-- Goal of the exercise --
Go through the following listing and count each line that contains the string "computer"; the answer is that number alone.

-- Input data --
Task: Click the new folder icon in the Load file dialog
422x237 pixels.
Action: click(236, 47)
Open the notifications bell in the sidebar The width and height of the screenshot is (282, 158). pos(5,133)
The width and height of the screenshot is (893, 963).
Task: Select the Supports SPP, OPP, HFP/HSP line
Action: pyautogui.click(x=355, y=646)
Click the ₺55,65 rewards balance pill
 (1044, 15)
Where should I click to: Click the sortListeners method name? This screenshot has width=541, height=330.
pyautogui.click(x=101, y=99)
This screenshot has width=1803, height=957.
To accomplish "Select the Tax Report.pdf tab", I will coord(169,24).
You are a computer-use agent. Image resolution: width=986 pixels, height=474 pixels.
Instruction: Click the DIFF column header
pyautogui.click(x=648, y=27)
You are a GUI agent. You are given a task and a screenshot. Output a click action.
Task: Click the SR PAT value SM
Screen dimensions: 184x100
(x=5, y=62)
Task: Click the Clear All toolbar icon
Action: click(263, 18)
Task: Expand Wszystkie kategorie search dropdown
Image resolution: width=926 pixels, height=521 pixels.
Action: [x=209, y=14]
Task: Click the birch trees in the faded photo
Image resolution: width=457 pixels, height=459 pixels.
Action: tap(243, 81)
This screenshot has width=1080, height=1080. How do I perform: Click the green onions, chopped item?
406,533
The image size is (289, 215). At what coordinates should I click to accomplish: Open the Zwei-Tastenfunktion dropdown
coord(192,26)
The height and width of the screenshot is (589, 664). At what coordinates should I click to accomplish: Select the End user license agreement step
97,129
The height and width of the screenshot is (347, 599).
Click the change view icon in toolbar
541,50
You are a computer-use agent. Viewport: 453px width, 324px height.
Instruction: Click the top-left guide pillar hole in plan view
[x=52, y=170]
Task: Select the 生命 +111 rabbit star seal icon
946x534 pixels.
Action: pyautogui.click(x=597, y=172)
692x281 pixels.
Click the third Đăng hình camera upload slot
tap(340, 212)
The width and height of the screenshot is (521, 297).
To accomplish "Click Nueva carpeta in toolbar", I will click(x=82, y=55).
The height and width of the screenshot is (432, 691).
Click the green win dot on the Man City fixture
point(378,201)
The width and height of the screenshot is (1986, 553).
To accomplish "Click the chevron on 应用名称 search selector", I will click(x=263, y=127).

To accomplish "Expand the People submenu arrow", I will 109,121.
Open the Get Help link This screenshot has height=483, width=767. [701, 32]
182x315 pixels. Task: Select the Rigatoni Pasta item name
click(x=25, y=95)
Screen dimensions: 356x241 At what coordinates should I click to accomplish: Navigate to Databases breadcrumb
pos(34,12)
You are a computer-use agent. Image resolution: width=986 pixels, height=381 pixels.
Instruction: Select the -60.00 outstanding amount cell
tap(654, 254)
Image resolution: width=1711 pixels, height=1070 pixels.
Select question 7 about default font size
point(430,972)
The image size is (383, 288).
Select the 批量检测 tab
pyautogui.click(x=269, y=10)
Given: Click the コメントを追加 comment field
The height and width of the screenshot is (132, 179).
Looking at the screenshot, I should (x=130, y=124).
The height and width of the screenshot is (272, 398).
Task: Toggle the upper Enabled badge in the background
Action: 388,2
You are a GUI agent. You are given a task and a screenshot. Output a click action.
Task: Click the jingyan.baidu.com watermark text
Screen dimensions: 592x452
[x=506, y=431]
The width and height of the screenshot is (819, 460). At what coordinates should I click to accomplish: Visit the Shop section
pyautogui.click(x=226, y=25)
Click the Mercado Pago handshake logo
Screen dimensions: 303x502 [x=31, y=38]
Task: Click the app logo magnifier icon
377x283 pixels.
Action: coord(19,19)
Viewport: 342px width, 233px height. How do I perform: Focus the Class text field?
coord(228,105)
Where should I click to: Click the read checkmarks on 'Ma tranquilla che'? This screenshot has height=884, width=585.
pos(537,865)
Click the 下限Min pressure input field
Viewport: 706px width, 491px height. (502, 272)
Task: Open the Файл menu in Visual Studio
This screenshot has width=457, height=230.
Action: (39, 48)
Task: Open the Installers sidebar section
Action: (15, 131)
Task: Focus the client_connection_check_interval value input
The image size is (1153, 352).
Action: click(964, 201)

-- Task solution --
3